La produzione industriale tedesca ad agosto è cresciuta del 2,9% rispetto a luglio, ma è scesa del 2,7% su base annua. E il Governo di Berlino, secondo l’indiscrezione del Süddeutsche Zeitung, sarebbe pronto a tagliare le stime di crescita del 2024 al -0,2% dal precedente +0,3%. Di fatto il Pil della Germania sarebbe negativo per il secondo anno consecutivo, visto che il 2023 era terminato con un -0,3%. Come uscire da questa impasse economica? «Considerando l’impossibilità di tornare a rifornirsi di economico gas russo, materia prima importante per alcuni suoi settori industriali, la politica più sensata da attuare in Germania per spingere la crescita potrebbe e dovrebbe passare da una spesa in disavanzo, considerando l’ampio spazio fiscale che ha disposizione», ci dice Luigi Campiglio, Professore di Politica economica all’Università Cattolica di Milano.
Una spesa con quale obiettivo?
La Germania è sì una potenza, ma da un po’ di anni ormai perde i pezzi: le infrastrutture, dalle autostrade alle ferrovie, avrebbero bisogno di un rilevante volume di investimenti. Ci sono tutte le condizioni per attuare una quanto mai desiderabile e necessaria politica di investimenti produttivi. Ci sono tutte le condizioni tranne quella politica, viste le difficoltà della maggioranza e il ruolo di ministro delle Finanze assegnato a Christian Lindner, leader dei Liberali, che continua a escludere un aumento del deficit. In questa situazione di stagnazione, il pericolo può essere rappresentato da una ripresa dell’inflazione: il rischio è che la Germania si avvii verso una stagflazione.
Come potrebbe tornare l’inflazione in una situazione di stagnazione dell’economia?

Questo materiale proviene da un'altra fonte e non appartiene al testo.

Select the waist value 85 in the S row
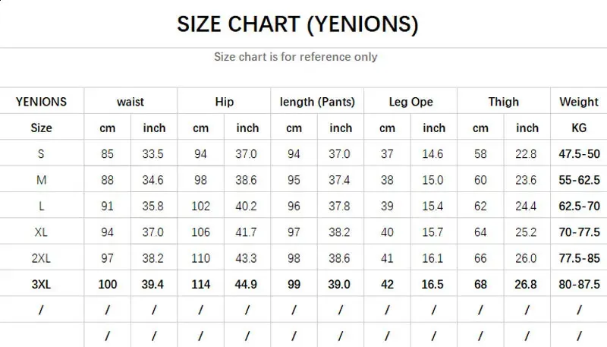The image size is (607, 347). coord(107,154)
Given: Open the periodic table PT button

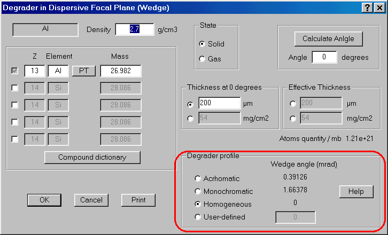Looking at the screenshot, I should (x=83, y=71).
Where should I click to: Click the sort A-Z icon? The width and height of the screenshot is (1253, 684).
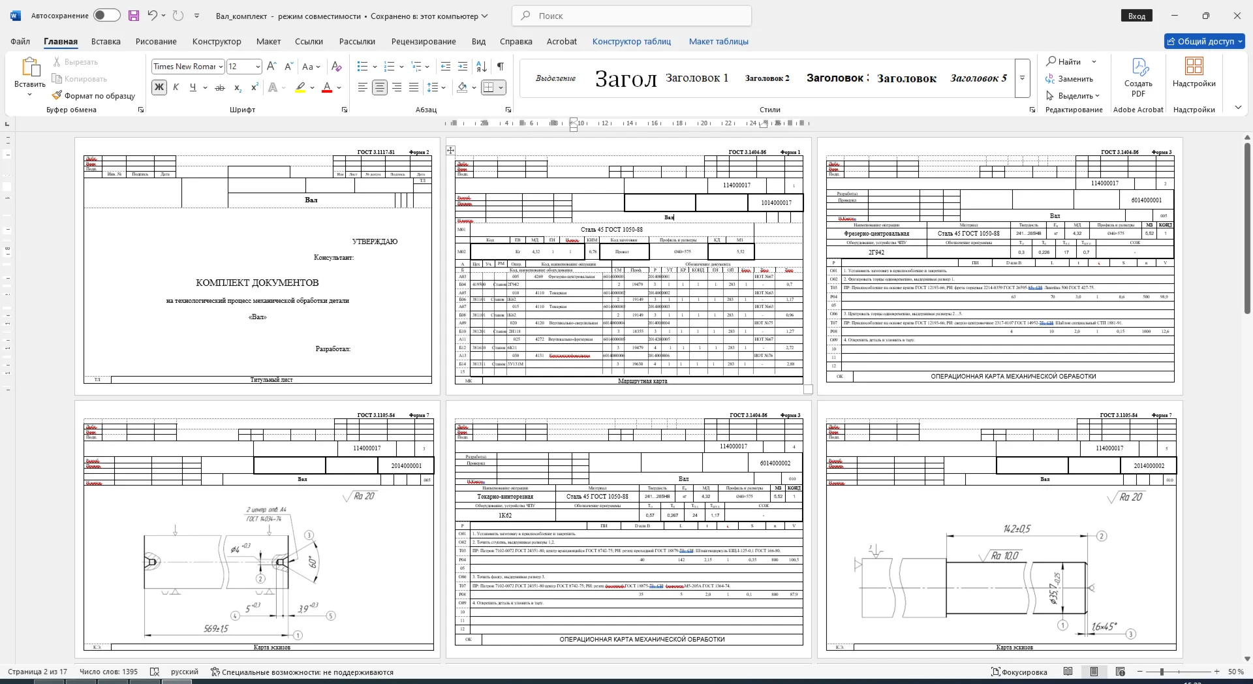[482, 67]
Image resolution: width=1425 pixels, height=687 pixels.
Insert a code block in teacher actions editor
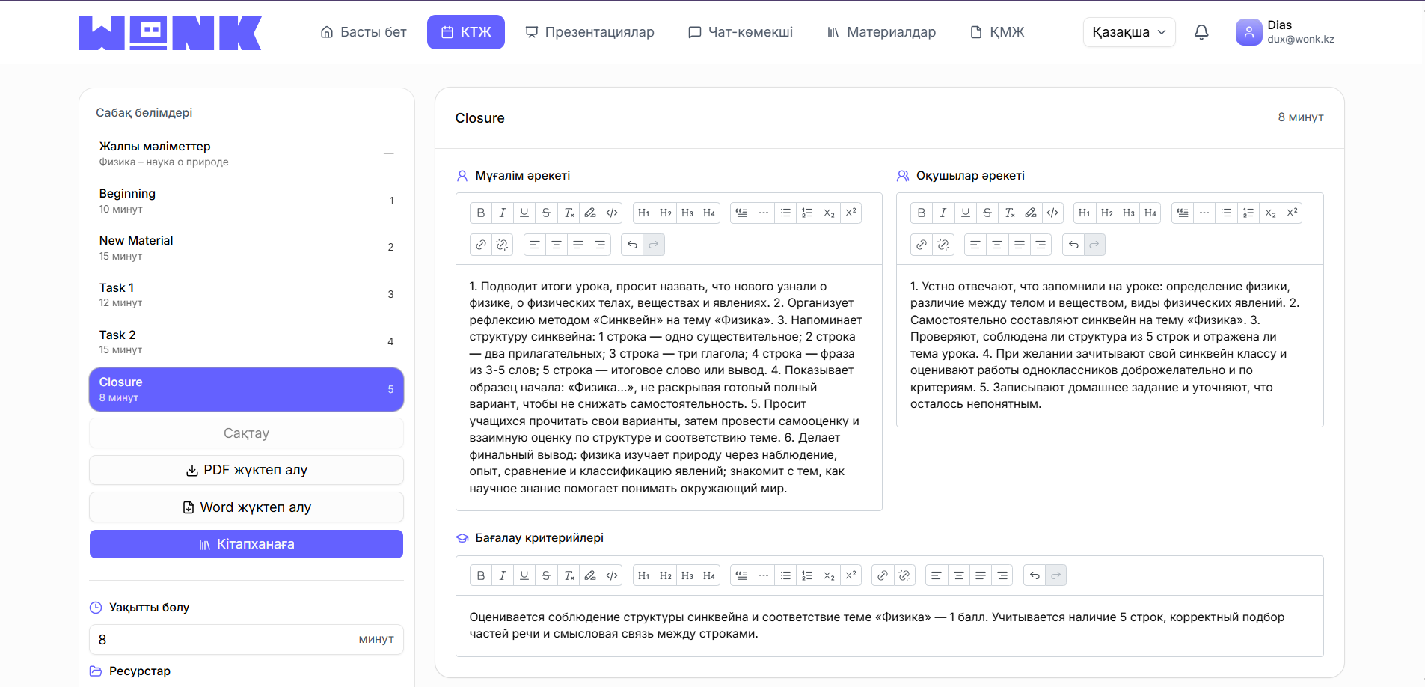(x=612, y=213)

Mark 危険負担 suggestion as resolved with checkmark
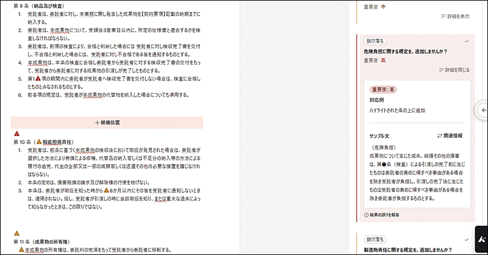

Non sono mancati negli ultimi anni shock esogeni e potrebbero essercene degli altri. La struttura economica della Germania, inoltre, è particolarmente sensibile alla dinamica dei prezzi energetici. Dunque tra incertezza sulle presidenziali Usa, venti di guerra in Medio Oriente e proseguimento del conflitto russo-ucraino alle sue porte, ci sono alcuni fattori internazionali che potrebbero portare a una ripresa dell’inflazione tedesca.
Considerando che la legislatura in Germania termina tra un anno, c’è il rischio che anche il 2025 sia di stagnazione per l’economia tedesca?
Sì, il quadro più favorevole per l’economia tedesca in questo momento è quello di una stagnazione prolungata.
Con quali conseguenze per gli altri Paesi europei?
È noto che in passato la Germania è stata il traino dell’economia di tanti Paesi europei, Italia compresa. Il rischio che ci sia un effetto di propagazione della stagnazione o di un rallentamento eccessivo per le economie di partner Ue è purtroppo concreto.
In Italia, come possiamo affrontare questa situazione, in particolare la mancanza di un traino da parte dell’economia tedesca, dopo che Bankitalia ha stimato una crescita dello 0,8% per quest’anno?
In parte possiamo affidarci alle capacità delle nostre imprese, ma la struttura industriale italiana è prevalentemente concentrata nel centro-nord e non dobbiamo dimenticare che c’è una parte non marginale del Paese che traccheggia sia dal punto di vista della capacità di reddito delle famiglie che, soprattutto, delle disuguaglianze. Una politica che fosse genuinamente equa potrebbe quanto meno aiutare a mantenere il segno più davanti al Pil. Dunque, quello che possiamo fare è attuare una politica economica equilibrata che sia attenta ai redditi familiari più bassi.
Tra proroga del taglio del cuneo fiscale e dell’accorpamento delle aliquote Irpef e volontà di sostenere le famiglie con figli, sulla carta il Governo sembra poter andare nella direzione da lei auspicata…
Sì. Bisognerà vedere quanto queste, e altre misure, siano realizzabili anche dal punto di vista strutturale. Penso sia poi importante attenzionare la sanità, perché ci sono segnali, dalle liste d’attesa all’età delle attrezzature e del personale, che per la macchina del servizio pubblico le difficoltà stiano aumentando.